Source extract:
# # #

What to expect when a HSE inspector calls? Risk management expert Alcumus shares three critical factors for success

Before the outbreak of COVID-19, the prospect of an unexpected knock on the door by a Health and Safety Executive (HSE) inspector was enough to keep the most cautious employers on their toes. Amid the outbreak, a magnitude of new challenges must be considered and addressed. As the HSE continue to carry out spot inspections, businesses must ensure that employees and members of the public are protected from familiar yet dangerous hazards and that its sites are, and continue to be, COVID-19 secure.

Alcumus specialises in workplace risk management solutions for small and large enterprises. Mike Harris, Head of Customer Success and Nicola Barker, VP of Product at Alcumus, share three critical factors for HSE inspection success.


Get brutally honest about your in-house resources

In 2019/20, the HSE issued £35.8 million in fines to duty holders found guilty of health and safety offences, with the average fine per case costing £110,000.1 It’s crucial that you understand exactly what you need to do to be compliant.

The regulations are often complex and even more so for bigger businesses that have multiple sites and disparate workforces. Your organisational structure must be evaluated realistically. It’s been an earth-shattering year for bringing about change in the workplace, but managing an issue of this scale internally isn’t an adjustment that’s readily feasible.

The safety of your business and workforce won’t wait. When dealing with a vast of volume of risky environments, it’s far better to seek dedicated health and safety support if you have any concerns about your in-house resources.

# # #

Input data:
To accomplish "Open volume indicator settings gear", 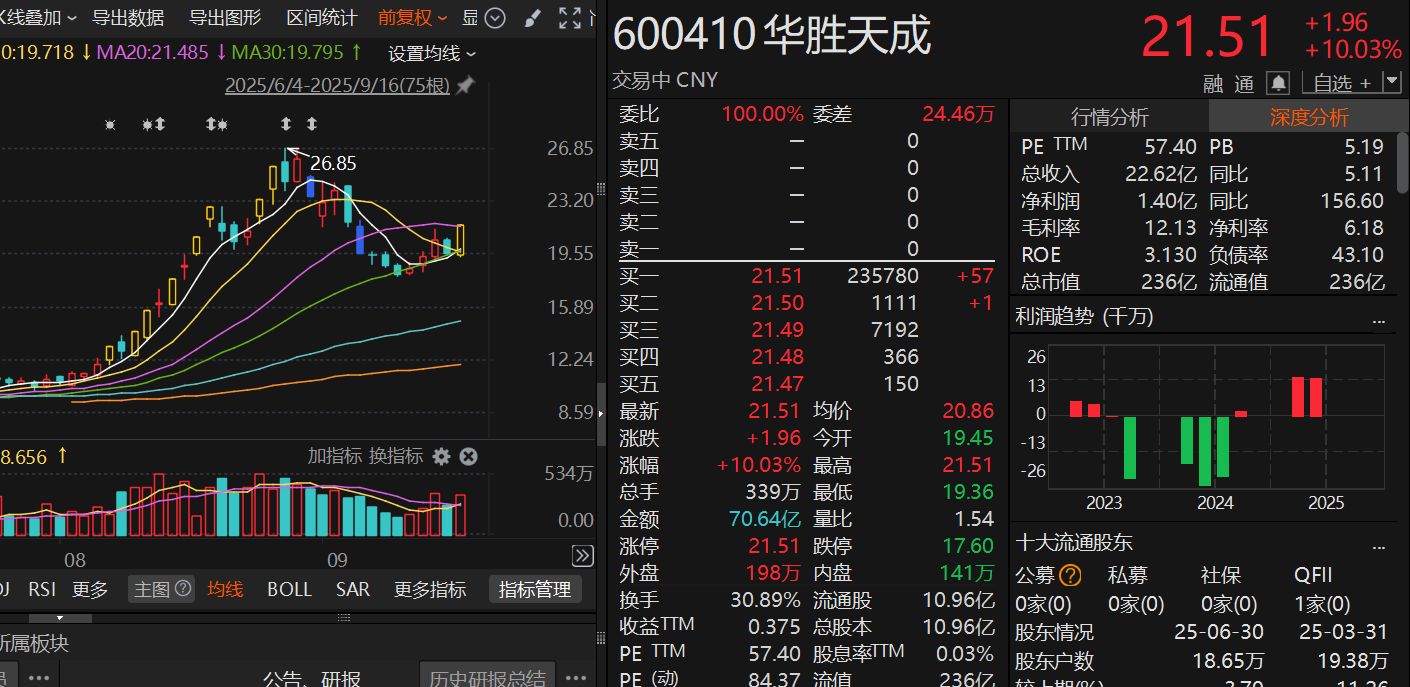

# # #

In two sentences, sum up the article above on HSE inspections.

As HSE inspectors keep making spot checks during COVID-19, businesses must protect employees and the public from hazards and keep their sites COVID-19 secure. Mike Harris and Nicola Barker of Alcumus, a workplace risk management firm, advise companies to be brutally honest about their in-house resources, noting that the HSE issued £35.8 million in fines in 2019/20, and to seek dedicated health and safety support if those resources raise any concerns.